Raj Kiran V, Nabeel P M, Chandran Dinu, Sivaprakasam Mohanasankar, Joseph Jayaraj
Department of Electrical Engineering, Indian Institute of Technology Madras, Chennai, India.
Healthcare Technology Innovation Centre, IIT Madras, Chennai, India.
Blood Press. 2022 Dec;31(1):19-30. doi: 10.1080/08037051.2021.2022453. Epub 2022 Jan 11.

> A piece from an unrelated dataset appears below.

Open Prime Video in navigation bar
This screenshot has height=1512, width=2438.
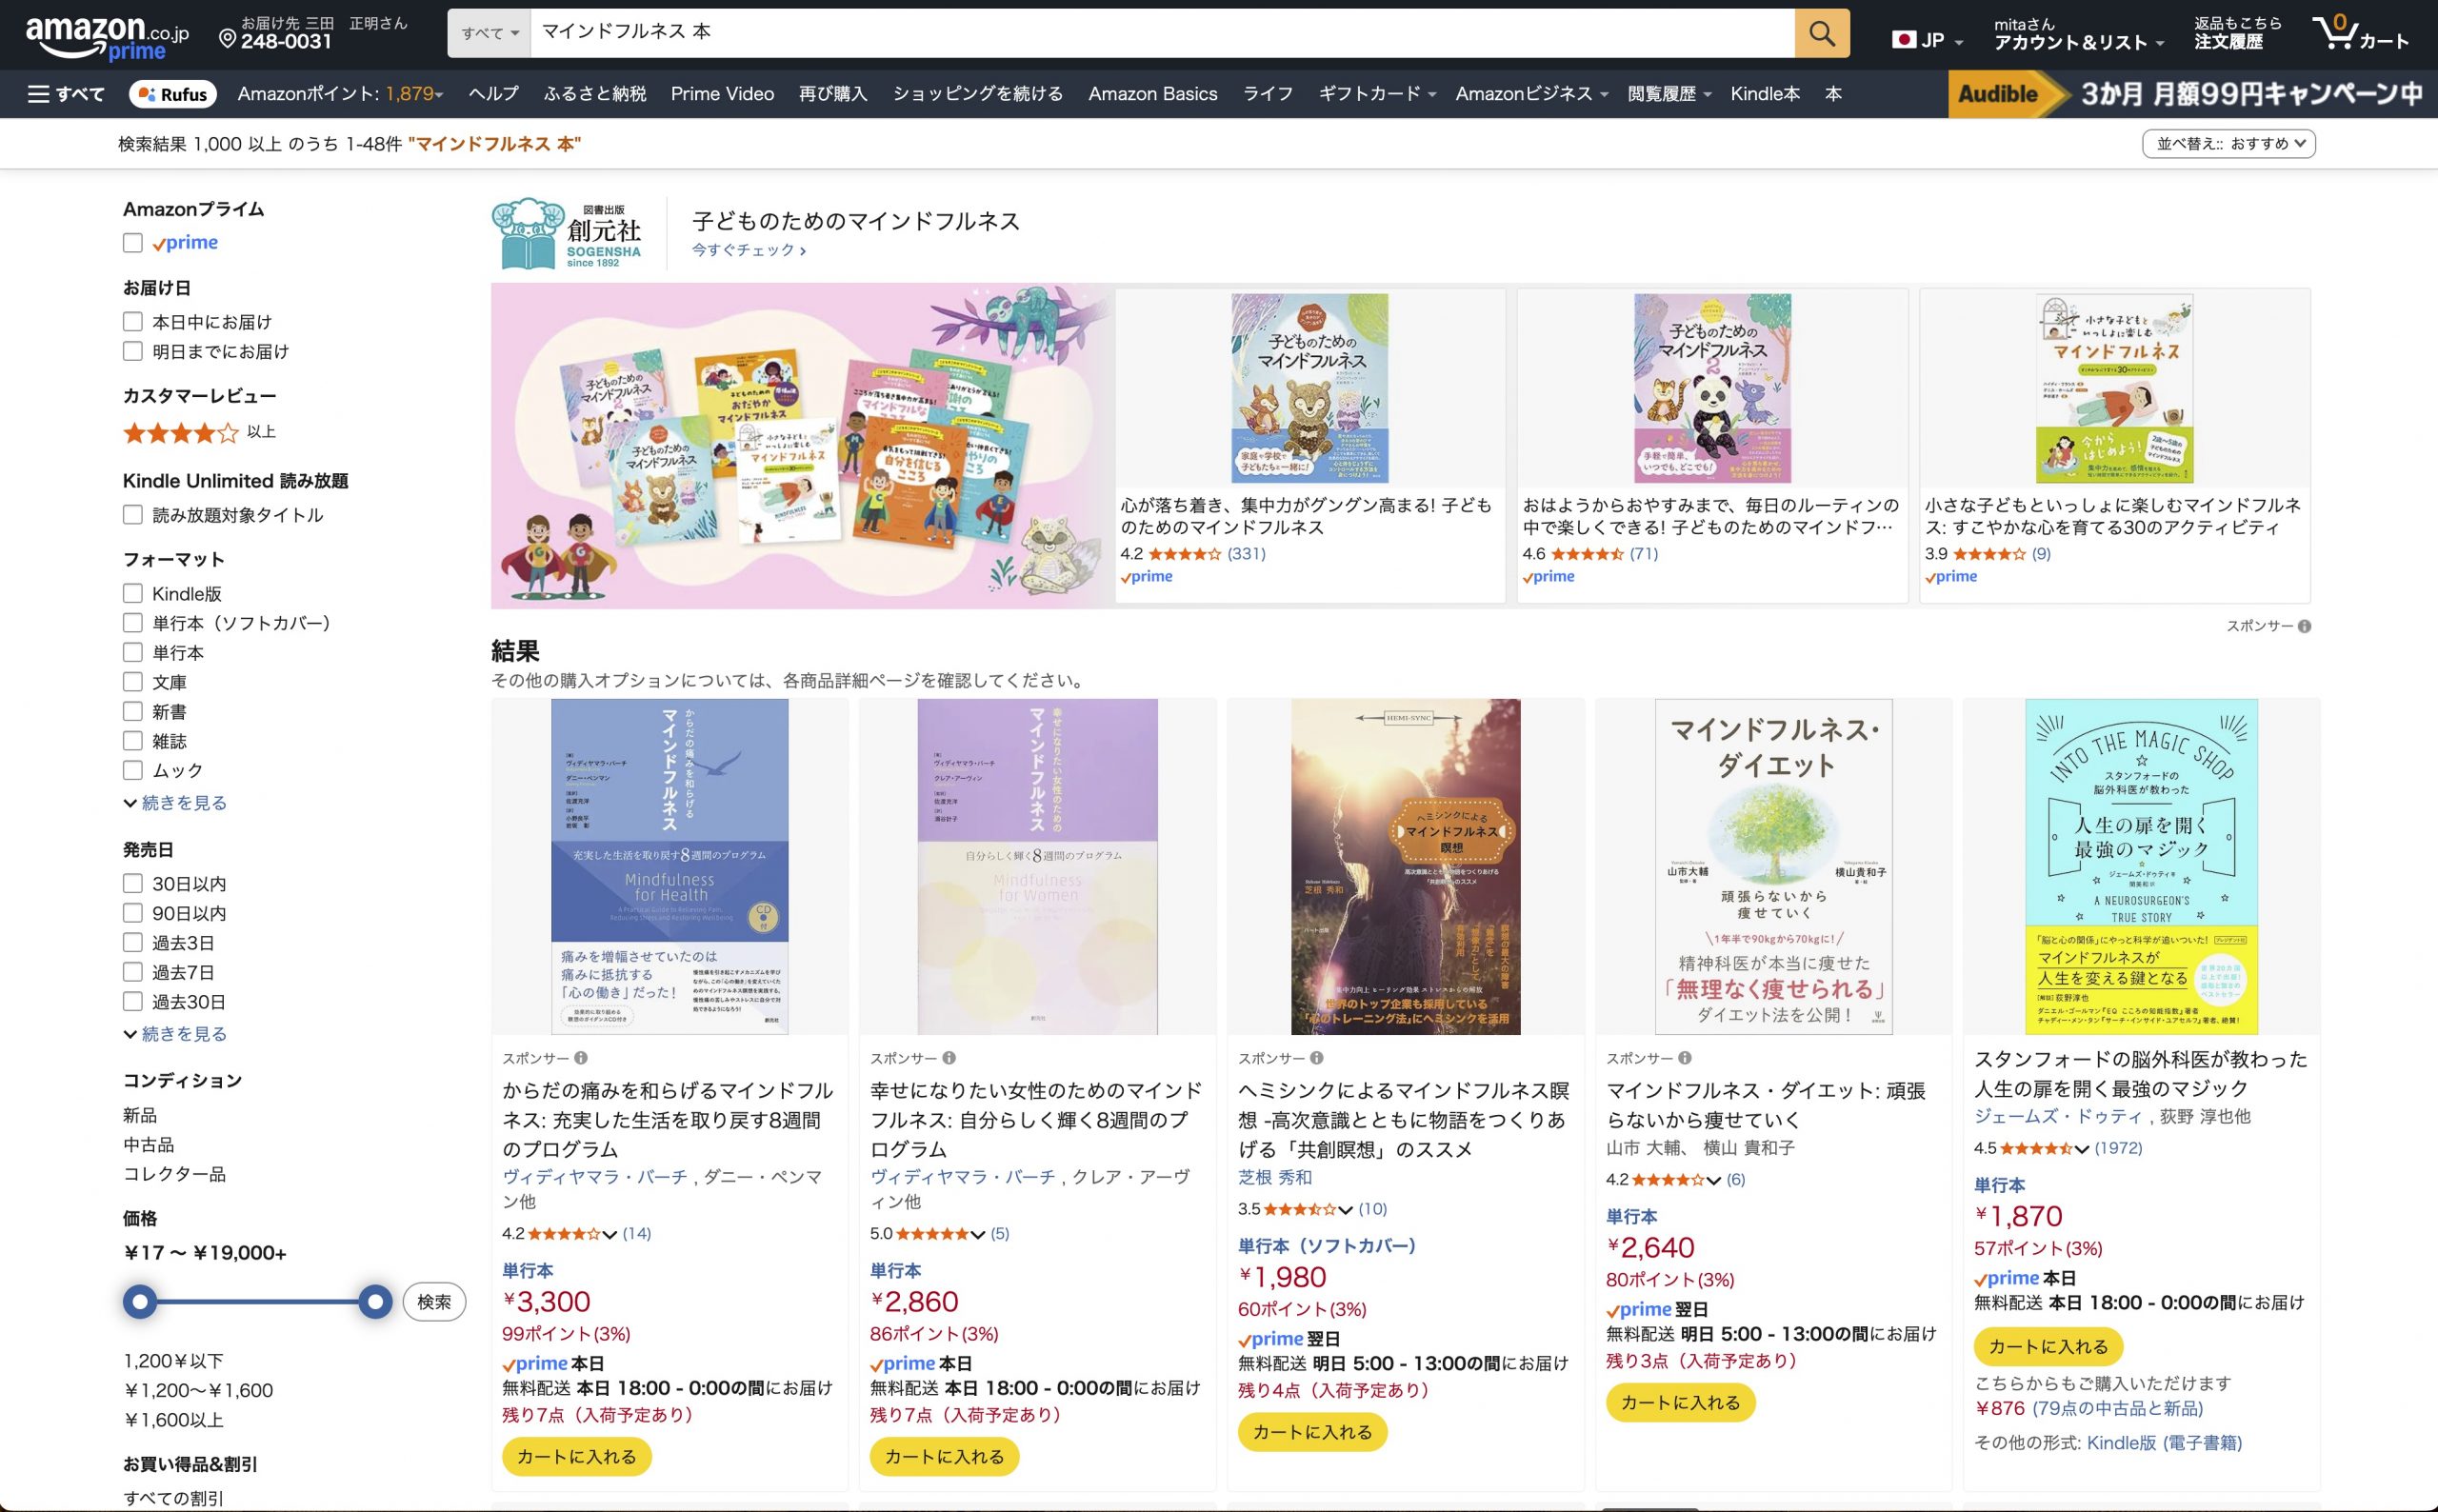(x=722, y=94)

Existing technologies to measure central blood pressure (CBP) intrinsically depend on peripheral pressure or calibration models derived from it. Pharmacological or physiological interventions yielding different central and peripheral responses compromise the accuracy of such methods. We present a high-frame-rate ultrasound technology for cuffless and calibration-free evaluation of BP from the carotid artery. The system uses a pair of single-element ultrasound transducers to capture the arterial diameter and local pulse wave velocity (PWV) for the evaluation of beat-by-beat BP employing a novel biomechanical model.
System's functionality assessment was conducted on eight male subjects (26 ± 4 years, normotensive and no history of cardiovascular risks) by perturbing pressure short-term moderate lower body negative pressure (LBNP) intervention (-40 mmHg for 1 min). The ability of the system to capture dynamic responses of carotid pressure to LBNP was investigated and compared against the responses of peripheral pressure measured using a continuous BP monitor.
While the carotid pressure manifested trends similar to finger measurements during LBNP, the system also captured the differential carotid-to-peripheral pressure response, which corroborates the literature. The carotid diastolic and mean pressures agreed with the finger pressures (limits-of-agreement within ±7 mmHg) and exhibited acceptable uncertainty (mean absolute errors were 2.4 ± 3.5 and 2.6 ± 4.0 mmHg, respectively). Concurrent to the literature, the carotid systolic and pulse pressures (PPs) were significantly lower than those of the finger pressures by 11.1 ± 9.4 and 11.3 ± 8.2 mmHg, respectively ( < .0001).
The study demonstrated the method's potential for providing cuffless and calibration-free pressure measurements while reliably capturing the physiological aspects, such as PP amplification and dynamic pressure responses to intervention.
现有的测量中心血压(CBP)的技术本质上依赖于外周血压或由此得出的校准模型。产生不同中心和外周反应的药理或生理干预会损害这些方法的准确性。我们提出一种高帧率超声技术,用于从颈动脉进行无袖带且无需校准的血压评估。该系统使用一对单元素超声换能器来捕获动脉直径和局部脉搏波速度(PWV),以便采用一种新颖的生物力学模型逐搏评估血压。
通过短期适度下肢负压(LBNP)干预(-40 mmHg持续1分钟)对8名男性受试者(26±4岁,血压正常且无心血管疾病风险史)进行系统功能评估。研究了该系统捕获颈动脉压力对LBNP的动态反应的能力,并与使用连续血压监测仪测量的外周压力反应进行比较。
虽然在LBNP期间颈动脉压力呈现出与手指测量相似的趋势,但该系统还捕获了颈动脉与外周压力的差异反应,这与文献相符。颈动脉舒张压和平均压与手指压力一致(一致性界限在±7 mmHg内),并且表现出可接受的不确定性(平均绝对误差分别为2.4±3.5和2.6±4.0 mmHg)。与文献一致,颈动脉收缩压和脉压(PPs)分别比手指压力显著低11.1±9.4和11.3±8.2 mmHg(P<0.0001)。
该研究证明了该方法在提供无袖带且无需校准的压力测量方面的潜力,同时能够可靠地捕获生理方面的信息,如脉压放大和对干预的动态压力反应。